The cannabinoid agonist WIN55212-2 decreases l-DOPA-induced PKA activation and dyskinetic behavior in 6-OHDA-treated rats

Chronic Levodopa (l-DOPA), the gold standard therapy for Parkinson's disease (PD), causes disabling motor complications (dyskinesias) that are associated with changes in the activity of striatal protein kinase A (PKA) and cAMP-regulated phosphoprotein of 32 kDa (DARPP-32). In this study, we showed that systemic administration of the cannabinoid agonist WIN55212-2 ameliorated l-DOPA-induced abnormal involuntary movements (AIMs) in the 6-OHDA rat model of PD and reversed l-DOPA-induced PKA hyperactivity via a CB1-mediated mechanism. This effect was accompanied by increased phosphorylation of DARPP-32 at threonine 34, which was partially blocked by CB1 antagonism.
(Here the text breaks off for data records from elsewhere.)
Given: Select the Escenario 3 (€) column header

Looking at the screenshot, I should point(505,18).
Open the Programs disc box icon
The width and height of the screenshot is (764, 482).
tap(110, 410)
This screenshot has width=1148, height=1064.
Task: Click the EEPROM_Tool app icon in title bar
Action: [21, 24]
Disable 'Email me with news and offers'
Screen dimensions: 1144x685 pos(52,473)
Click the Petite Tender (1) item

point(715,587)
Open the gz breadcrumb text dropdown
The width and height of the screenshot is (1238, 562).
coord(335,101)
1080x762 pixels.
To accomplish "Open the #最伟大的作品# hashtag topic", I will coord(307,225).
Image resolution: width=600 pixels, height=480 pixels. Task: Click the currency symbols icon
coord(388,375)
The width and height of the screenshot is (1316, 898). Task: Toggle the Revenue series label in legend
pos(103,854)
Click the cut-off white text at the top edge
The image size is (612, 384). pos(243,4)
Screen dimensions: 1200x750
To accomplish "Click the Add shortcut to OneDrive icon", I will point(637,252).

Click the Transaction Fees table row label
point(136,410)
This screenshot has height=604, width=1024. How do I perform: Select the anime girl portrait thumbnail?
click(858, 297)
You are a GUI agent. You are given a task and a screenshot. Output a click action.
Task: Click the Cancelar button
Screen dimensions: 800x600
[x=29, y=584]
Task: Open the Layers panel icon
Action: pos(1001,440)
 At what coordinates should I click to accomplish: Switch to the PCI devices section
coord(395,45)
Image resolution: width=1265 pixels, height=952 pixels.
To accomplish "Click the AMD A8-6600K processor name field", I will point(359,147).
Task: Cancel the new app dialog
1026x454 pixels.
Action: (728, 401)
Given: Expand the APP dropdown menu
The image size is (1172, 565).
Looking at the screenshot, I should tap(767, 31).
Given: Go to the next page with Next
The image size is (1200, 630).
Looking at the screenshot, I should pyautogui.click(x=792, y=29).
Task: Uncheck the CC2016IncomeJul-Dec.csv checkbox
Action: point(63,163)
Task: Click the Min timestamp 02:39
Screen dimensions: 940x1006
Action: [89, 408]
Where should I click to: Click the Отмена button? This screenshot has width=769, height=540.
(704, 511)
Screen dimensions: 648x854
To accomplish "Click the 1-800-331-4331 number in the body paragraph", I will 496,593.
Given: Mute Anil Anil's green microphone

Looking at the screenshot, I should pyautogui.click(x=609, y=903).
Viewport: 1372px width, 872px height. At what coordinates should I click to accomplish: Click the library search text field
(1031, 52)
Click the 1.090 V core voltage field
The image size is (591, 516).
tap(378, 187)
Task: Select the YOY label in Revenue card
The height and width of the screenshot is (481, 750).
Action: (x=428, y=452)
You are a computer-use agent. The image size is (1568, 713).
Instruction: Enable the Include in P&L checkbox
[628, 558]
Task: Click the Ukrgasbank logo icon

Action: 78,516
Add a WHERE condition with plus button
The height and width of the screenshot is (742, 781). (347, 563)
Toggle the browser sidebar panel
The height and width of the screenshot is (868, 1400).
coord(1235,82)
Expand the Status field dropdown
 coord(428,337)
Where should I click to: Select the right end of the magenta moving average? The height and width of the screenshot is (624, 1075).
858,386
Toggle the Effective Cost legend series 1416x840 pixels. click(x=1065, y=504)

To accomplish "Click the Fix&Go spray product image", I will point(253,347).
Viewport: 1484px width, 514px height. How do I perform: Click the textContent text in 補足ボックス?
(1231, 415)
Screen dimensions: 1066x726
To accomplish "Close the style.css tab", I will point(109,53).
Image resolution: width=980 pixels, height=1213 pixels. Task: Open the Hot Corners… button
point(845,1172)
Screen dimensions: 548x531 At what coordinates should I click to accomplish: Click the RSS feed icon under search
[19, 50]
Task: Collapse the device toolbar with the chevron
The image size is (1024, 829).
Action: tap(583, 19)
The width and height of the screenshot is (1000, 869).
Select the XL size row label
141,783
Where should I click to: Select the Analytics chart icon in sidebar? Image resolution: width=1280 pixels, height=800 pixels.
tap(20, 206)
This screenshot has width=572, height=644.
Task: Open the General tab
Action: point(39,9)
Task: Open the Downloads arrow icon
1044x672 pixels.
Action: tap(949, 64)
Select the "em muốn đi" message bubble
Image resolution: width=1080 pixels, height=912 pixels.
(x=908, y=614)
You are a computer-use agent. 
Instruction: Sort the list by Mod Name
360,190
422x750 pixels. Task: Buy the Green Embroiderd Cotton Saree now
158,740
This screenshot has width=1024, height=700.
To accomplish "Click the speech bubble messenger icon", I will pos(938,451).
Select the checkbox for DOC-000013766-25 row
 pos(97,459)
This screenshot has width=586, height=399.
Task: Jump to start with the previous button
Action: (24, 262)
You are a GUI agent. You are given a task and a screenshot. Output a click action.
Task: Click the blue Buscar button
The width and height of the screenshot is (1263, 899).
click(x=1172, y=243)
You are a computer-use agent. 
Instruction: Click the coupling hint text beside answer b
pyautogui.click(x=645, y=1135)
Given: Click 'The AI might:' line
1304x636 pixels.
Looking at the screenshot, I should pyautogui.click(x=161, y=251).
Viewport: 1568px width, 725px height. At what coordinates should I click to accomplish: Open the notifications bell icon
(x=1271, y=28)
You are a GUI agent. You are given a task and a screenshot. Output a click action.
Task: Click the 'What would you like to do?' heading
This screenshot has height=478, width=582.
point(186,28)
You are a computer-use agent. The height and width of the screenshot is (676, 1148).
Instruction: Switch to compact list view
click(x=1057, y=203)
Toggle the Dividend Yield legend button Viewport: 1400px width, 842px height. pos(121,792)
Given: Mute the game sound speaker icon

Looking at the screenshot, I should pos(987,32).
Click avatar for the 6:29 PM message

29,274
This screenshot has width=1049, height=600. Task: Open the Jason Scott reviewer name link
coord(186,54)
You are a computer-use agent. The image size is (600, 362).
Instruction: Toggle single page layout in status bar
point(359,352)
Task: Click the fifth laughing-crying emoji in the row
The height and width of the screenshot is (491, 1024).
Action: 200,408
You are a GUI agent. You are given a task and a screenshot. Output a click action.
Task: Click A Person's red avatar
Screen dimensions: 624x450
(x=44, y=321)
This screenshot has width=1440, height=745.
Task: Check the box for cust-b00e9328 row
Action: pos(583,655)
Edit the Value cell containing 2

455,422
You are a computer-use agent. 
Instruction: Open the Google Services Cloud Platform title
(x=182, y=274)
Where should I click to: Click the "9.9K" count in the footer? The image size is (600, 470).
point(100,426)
Striatal PKA activity was positively correlated with the severity of l-DOPA-induced axial and limb dyskinesias, suggesting a role for the cAMP/PKA signaling pathway in the expression of these motor disturbances.Our results indicate that activation of CB1 receptors, as well as reduction of striatal PKA hyperactivity, might be an effective strategy for the treatment of l-DOPA-induced dyskinesias.

► Activation of cannabinoid CB1 receptors ameliorates l-DOPA-induced dyskinetic behavior in rats.
► Cannabinoid agonism reduces the cAMP/PKA pathway hyperactivity associated with dyskinesia.
► Cannabinoid drugs are promising therapeutics for the treatment of Parkinson's disease.